Saturday, January 13, 2007

CNN.com Offers Interactive ‘MLK: Words that Changed a Nation’

CNN Pressroom - Special Section Examines Five Eras of King’s Life through Exclusive Access to Civil Rights Leader’s Papers

Handwritten sermons from the U.S. Civil Rights Movement of the 1950s and 1960s. Pencil edits of statements from a Birmingham, Ala., jail. A worn scrap of paper found the day he died. Through exclusive access to the Morehouse College Martin Luther King Jr. Collection, CNN.com has created a special section that delves into a personal side of the civil rights leader few have seen.

Launched in conjunction with the five-part series “MLK: Words that Changed a Nation” airing this week during CNN’s American Morning, the online report illustrates five parts of King’s adult life – his role in the Montgomery Bus Boycott; the formation of the Southern Christian Leadership Conference; the 1963 March on Washington for Jobs and Freedom; his receipt of the 1964 Nobel Peace Prize and the 1965 march in Selma, Ala., for voting rights; and his assassination in 1968.

The online “MLK: Words that Changed a Nation” is located at www.CNN.com/mlk.

The King family and Morehouse College’s Woodruff Library granted CNN exclusive access to rare documents, books, notes, sermons and other writings that represent the foundation of King’s life’s work as a preacher and human rights activist. From King’s private library, CNN reveals his personal philosophy and theology – and his doubts and fears – as he and those around him created a peaceful revolution that forever altered a nation.

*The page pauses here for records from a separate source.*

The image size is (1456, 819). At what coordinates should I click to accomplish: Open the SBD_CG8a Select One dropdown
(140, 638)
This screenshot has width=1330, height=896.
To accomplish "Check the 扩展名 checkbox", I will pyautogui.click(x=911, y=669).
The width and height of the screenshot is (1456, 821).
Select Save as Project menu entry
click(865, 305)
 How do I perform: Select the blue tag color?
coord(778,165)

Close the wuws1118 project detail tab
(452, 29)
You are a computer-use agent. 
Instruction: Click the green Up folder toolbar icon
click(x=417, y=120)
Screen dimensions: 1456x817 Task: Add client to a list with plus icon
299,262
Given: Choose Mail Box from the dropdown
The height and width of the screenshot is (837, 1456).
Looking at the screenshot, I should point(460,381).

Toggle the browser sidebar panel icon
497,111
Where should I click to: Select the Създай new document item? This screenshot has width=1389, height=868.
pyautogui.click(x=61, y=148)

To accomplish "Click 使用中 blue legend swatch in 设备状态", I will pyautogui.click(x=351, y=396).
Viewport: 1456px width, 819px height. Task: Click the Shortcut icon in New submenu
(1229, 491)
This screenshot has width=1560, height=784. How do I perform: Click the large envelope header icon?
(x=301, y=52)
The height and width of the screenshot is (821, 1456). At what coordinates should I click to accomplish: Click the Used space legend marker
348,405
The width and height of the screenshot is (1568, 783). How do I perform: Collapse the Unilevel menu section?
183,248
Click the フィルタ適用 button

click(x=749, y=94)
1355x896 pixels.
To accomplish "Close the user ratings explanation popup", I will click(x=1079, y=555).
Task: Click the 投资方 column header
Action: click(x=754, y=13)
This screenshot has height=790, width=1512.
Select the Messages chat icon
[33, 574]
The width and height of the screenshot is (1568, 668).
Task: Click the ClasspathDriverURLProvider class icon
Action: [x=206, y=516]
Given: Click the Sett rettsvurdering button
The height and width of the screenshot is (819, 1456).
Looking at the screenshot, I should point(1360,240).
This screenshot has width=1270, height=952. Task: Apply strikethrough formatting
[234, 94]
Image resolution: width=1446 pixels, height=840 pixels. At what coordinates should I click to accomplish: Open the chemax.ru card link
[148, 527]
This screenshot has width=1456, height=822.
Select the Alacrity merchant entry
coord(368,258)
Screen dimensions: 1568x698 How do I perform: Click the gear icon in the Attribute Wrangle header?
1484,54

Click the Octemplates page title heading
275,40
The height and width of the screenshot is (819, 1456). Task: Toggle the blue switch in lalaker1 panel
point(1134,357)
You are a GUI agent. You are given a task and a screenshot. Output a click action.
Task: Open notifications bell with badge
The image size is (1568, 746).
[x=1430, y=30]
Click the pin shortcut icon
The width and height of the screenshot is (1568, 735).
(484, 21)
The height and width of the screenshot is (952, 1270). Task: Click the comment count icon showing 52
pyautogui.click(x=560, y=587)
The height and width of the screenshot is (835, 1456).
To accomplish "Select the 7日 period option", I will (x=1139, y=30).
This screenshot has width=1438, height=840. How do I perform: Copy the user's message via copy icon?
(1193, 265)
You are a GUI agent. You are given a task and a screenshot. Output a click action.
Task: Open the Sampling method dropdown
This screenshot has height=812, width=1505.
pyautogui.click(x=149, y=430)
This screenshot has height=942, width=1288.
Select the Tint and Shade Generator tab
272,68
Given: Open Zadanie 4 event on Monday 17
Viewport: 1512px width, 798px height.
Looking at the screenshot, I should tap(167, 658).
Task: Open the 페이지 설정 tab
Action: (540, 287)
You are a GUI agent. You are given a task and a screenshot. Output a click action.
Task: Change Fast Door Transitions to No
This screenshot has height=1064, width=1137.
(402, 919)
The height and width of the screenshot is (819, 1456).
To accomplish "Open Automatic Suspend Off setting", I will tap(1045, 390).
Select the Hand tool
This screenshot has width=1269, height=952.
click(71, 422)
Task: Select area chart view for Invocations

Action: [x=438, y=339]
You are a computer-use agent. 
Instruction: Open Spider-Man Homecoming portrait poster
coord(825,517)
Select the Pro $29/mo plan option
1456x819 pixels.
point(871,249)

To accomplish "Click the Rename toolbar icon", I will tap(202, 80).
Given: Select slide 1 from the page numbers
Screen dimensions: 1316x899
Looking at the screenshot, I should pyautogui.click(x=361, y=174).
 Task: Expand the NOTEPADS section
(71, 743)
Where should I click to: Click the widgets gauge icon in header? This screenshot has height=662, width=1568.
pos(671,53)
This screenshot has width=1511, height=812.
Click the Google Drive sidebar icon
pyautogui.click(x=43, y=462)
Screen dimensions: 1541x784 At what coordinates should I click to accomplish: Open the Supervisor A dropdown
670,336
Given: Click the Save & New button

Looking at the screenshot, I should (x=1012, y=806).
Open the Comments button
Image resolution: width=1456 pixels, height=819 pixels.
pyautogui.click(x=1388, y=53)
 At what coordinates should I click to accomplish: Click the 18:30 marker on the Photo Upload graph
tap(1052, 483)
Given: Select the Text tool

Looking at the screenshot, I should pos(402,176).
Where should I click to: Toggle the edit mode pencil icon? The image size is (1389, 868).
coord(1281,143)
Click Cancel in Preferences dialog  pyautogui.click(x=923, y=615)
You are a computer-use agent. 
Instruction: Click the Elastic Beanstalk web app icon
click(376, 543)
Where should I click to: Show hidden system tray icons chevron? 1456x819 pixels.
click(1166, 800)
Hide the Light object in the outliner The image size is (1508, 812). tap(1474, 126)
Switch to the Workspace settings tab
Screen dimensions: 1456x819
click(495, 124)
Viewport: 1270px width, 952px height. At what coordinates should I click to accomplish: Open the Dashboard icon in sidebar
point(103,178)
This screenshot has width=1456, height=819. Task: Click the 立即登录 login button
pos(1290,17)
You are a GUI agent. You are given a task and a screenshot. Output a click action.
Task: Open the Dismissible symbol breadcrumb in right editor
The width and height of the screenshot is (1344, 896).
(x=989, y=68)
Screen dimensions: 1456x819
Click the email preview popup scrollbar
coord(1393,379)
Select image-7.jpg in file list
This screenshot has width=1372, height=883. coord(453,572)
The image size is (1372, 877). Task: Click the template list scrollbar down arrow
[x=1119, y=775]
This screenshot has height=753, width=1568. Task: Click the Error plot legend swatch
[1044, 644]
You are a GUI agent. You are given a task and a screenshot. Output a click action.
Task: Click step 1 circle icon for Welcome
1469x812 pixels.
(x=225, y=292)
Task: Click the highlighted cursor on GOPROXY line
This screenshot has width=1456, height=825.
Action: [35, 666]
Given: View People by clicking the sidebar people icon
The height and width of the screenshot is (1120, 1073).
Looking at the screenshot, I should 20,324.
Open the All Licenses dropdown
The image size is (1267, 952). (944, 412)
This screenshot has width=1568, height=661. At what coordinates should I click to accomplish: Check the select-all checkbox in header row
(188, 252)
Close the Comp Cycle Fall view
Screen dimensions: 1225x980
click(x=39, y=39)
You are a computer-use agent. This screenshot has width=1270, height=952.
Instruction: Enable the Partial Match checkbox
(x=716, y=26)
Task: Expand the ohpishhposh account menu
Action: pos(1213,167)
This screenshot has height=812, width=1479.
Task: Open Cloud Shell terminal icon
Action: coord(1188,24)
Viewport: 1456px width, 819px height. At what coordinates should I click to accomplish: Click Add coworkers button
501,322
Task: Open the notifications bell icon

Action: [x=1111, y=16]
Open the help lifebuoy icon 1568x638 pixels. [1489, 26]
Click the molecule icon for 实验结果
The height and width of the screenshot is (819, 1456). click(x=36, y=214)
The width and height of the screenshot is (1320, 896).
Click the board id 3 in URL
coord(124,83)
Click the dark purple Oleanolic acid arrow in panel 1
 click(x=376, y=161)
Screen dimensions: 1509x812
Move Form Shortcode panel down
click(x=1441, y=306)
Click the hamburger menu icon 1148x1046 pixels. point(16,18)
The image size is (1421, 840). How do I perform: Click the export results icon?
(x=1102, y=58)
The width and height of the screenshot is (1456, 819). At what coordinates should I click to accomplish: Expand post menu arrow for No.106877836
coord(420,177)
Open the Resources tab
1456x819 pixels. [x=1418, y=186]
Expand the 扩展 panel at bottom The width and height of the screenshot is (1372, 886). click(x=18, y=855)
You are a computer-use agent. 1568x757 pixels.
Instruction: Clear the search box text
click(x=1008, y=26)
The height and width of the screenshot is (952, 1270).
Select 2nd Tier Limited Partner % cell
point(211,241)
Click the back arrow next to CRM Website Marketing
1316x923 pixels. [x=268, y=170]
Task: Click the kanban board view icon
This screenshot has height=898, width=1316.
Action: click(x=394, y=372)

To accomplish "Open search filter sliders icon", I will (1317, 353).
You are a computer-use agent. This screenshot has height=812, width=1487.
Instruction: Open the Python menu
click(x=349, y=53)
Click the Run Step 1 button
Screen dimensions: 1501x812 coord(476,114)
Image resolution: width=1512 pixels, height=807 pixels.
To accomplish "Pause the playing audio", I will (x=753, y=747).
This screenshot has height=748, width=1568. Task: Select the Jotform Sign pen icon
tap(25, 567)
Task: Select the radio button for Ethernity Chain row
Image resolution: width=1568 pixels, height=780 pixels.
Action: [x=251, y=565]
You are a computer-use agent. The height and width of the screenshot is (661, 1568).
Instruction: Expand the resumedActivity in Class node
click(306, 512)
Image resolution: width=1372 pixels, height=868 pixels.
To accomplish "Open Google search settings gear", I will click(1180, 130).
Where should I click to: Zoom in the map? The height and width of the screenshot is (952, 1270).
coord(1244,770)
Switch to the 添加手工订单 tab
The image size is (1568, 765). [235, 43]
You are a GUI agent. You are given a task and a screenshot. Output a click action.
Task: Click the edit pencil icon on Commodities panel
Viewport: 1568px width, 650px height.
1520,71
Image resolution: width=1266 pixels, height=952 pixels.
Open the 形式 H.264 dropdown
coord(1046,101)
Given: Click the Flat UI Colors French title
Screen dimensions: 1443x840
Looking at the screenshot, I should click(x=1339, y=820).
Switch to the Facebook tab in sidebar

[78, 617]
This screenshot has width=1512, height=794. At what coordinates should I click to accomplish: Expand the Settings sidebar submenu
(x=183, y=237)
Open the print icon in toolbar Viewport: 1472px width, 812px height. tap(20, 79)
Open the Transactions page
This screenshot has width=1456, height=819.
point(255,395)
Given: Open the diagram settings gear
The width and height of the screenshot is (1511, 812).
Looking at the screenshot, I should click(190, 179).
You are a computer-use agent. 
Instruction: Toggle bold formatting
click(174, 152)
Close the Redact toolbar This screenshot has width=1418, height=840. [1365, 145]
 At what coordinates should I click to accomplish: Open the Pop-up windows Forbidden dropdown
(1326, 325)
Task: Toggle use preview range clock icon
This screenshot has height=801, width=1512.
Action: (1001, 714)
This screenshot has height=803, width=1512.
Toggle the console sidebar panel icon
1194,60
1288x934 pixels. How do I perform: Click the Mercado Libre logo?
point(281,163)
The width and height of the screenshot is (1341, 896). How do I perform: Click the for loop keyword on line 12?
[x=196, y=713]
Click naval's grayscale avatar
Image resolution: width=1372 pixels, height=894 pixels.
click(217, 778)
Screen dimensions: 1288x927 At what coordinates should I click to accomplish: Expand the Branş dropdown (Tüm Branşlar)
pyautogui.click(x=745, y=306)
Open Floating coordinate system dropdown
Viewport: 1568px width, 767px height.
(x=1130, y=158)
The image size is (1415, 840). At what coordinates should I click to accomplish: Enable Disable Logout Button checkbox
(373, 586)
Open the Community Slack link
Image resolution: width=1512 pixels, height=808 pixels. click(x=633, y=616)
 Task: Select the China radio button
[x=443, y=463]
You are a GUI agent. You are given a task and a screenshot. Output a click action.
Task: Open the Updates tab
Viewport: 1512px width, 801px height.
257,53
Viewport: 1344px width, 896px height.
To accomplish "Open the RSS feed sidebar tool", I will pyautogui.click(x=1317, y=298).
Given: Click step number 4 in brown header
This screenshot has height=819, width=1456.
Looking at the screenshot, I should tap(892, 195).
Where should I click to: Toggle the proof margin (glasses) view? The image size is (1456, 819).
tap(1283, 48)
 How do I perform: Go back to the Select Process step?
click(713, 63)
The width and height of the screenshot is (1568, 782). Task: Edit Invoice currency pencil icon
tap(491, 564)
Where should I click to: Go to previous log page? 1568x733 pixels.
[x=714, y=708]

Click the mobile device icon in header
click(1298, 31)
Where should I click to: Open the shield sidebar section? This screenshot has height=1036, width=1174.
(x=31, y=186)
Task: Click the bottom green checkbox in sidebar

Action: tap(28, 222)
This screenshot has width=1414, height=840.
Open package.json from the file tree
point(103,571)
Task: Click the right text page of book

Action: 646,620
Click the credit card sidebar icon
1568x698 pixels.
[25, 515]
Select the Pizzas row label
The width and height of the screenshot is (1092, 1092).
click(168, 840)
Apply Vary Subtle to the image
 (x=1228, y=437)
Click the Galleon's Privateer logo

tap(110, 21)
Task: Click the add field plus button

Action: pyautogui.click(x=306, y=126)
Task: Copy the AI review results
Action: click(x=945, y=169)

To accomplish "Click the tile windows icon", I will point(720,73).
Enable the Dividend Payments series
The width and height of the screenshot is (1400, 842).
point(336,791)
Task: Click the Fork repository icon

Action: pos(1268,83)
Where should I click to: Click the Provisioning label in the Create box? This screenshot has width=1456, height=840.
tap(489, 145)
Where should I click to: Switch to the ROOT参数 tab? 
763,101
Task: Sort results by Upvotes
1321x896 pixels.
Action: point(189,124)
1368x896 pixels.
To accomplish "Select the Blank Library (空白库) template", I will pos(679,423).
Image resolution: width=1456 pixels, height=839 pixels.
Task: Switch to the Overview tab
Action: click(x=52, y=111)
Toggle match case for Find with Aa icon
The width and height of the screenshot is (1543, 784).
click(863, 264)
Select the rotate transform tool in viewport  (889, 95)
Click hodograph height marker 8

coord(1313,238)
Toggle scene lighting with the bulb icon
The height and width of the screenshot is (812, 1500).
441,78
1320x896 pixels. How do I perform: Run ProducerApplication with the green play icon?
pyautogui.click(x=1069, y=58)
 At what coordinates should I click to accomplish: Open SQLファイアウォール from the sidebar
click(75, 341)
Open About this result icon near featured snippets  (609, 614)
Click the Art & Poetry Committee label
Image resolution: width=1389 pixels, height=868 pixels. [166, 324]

The Web site provides a close-up look at some of King’s documents, photo galleries and timelines of King and the civil rights movement and the history of how Morehouse College obtained the collection. Video available on the site include segments that have aired on CNN/U.S., an exclusive interview of former U.N. Ambassador Andrew Young recalling King’s final moments and an account of civil rights workers describing how they smuggled paper to King to write his famous “Letter from Birmingham Jail.”

CNN.com has also produced an “All Access: Backstage Pass” video podcast showing behind-the-scenes footage of anchor Soledad O’Brien traveling to Morehouse in Atlanta to review some of the King documents and to interview some of his colleagues. CNN’s podcasts are available at www.CNN.com/podcasting, as well as at iTunes.

CNN.com is also soliciting I-Reports – content submitted from viewers from their cell phones, cameras and other devices – to encourage users to describe how King’s words and actions influenced them. Such reports can be sent to CNN.com at http://www.cnn.com/exchange/ireports/topics/forms/2007/01/mlk.html

As the first Internet site dedicated to 24-hour news coverage, CNN.com ranks as a leading online news and information site, attracting an average of 23 million unique users each month. Launched in 1995, CNN.com draws from the resources of CNN Worldwide to provide relevant, up-to-the minute news and information. CNN.com features the latest multimedia technologies, from video streaming to audio packages to searchable archives of news features and background information.